Source Soil 2 (2016). - ISSN 2199-3971 - p. 111 - 128.
DOI http://dx.doi.org/10.5194/soil-2-111-2016
Department(s) Soil Physics and Land Management
PE&RC
Soil Geography and Landscape
Farming Systems Ecology
Laboratory of Nematology
EPS
Alterra - Soil, water and land use
Raad van Bestuur
Publication type Refereed Article in a scientific journal
Publication year 2016
Abstract In this forum paper we discuss how soil scientists can help to reach the recently adopted UN Sustainable Development Goals (SDGs) in the most effective manner. Soil science, as a land-related discipline, has important links to several of the SDGs, which are demonstrated through the functions of soils and the ecosystem services that are linked to those functions (see graphical abstract in the Supplement).We explore and discuss how soil scientists can rise to the challenge both internally, in terms of our procedures and practices, and externally, in terms of our relations with colleague scientists in other disciplines, diverse groups of stakeholders and the policy arena.
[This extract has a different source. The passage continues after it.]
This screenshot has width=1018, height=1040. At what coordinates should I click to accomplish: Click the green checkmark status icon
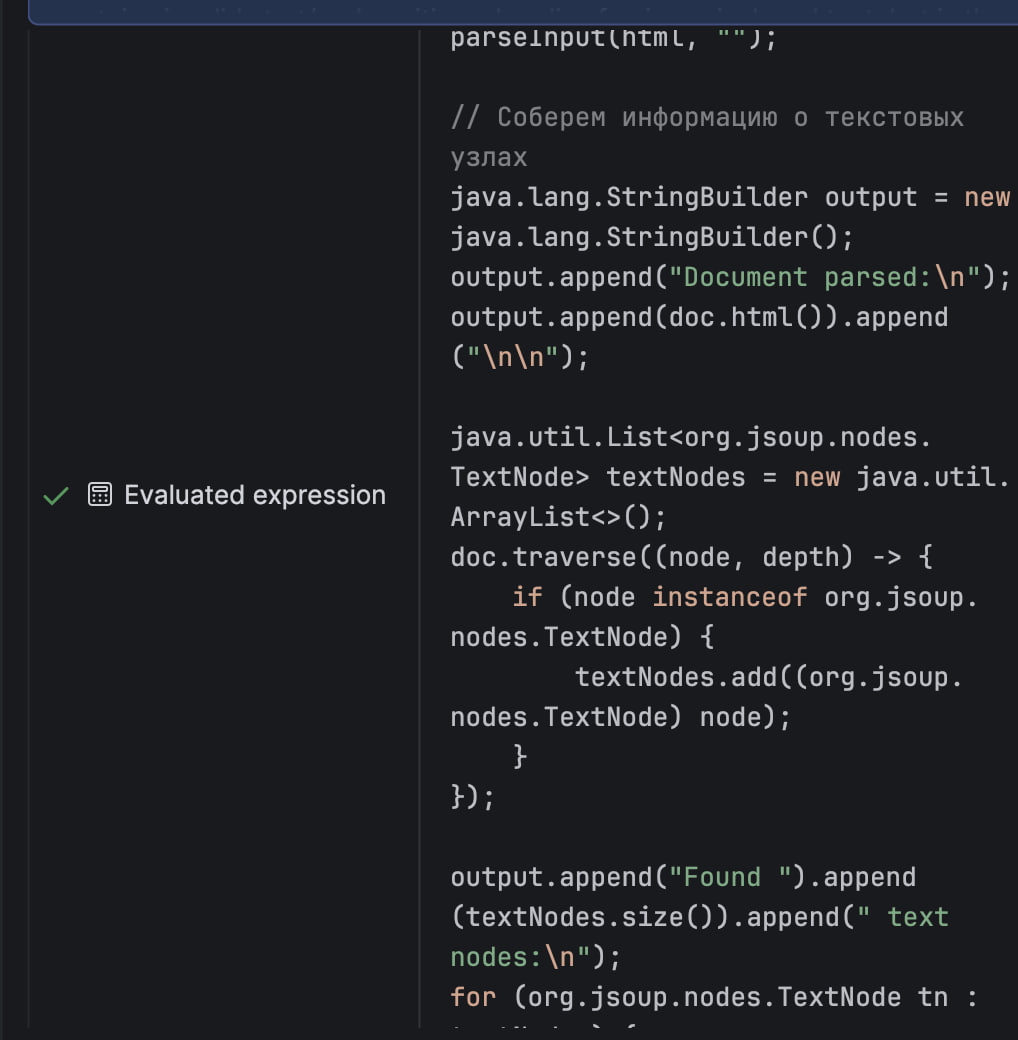pyautogui.click(x=56, y=496)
To meet these goals we recommend the following steps to be taken by the soil science community as a
whole: (i) embrace the UN SDGs, as they provide a platform that allows soil science to demonstrate its relevance for realizing a sustainable society by 2030; (ii) show the specific value of soil science: research should explicitly show how using modern soil information can improve the results of inter- and transdisciplinary studies on SDGs related to food security, water scarcity, climate change, biodiversity loss and health threats; (iii) take leadership in overarching system analysis of ecosystems, as soils and soil scientists have an integrated nature and this places soil scientists in a unique position; (iii) raise awareness of soil organic matter as a key attribute of soils to illustrate its importance for soil functions and ecosystem services; (iv) improve the transfer of knowledge through
knowledge brokers with a soil background; (v) start at the basis: educational programmes are needed at all levels, starting in primary schools, and emphasizing practical, down-to-earth examples; (vi) facilitate communication
with the policy arena by framing research in terms that resonate with politicians in terms of the policy cycle or by considering drivers, pressures and responses affecting impacts of land use change; and finally (vii) all this is only possible if researchers, with soil scientists in the front lines, look over the hedge towards other disciplines, to the world at large and to the policy arena, reaching over to listen first, as a basis for genuine collaboration.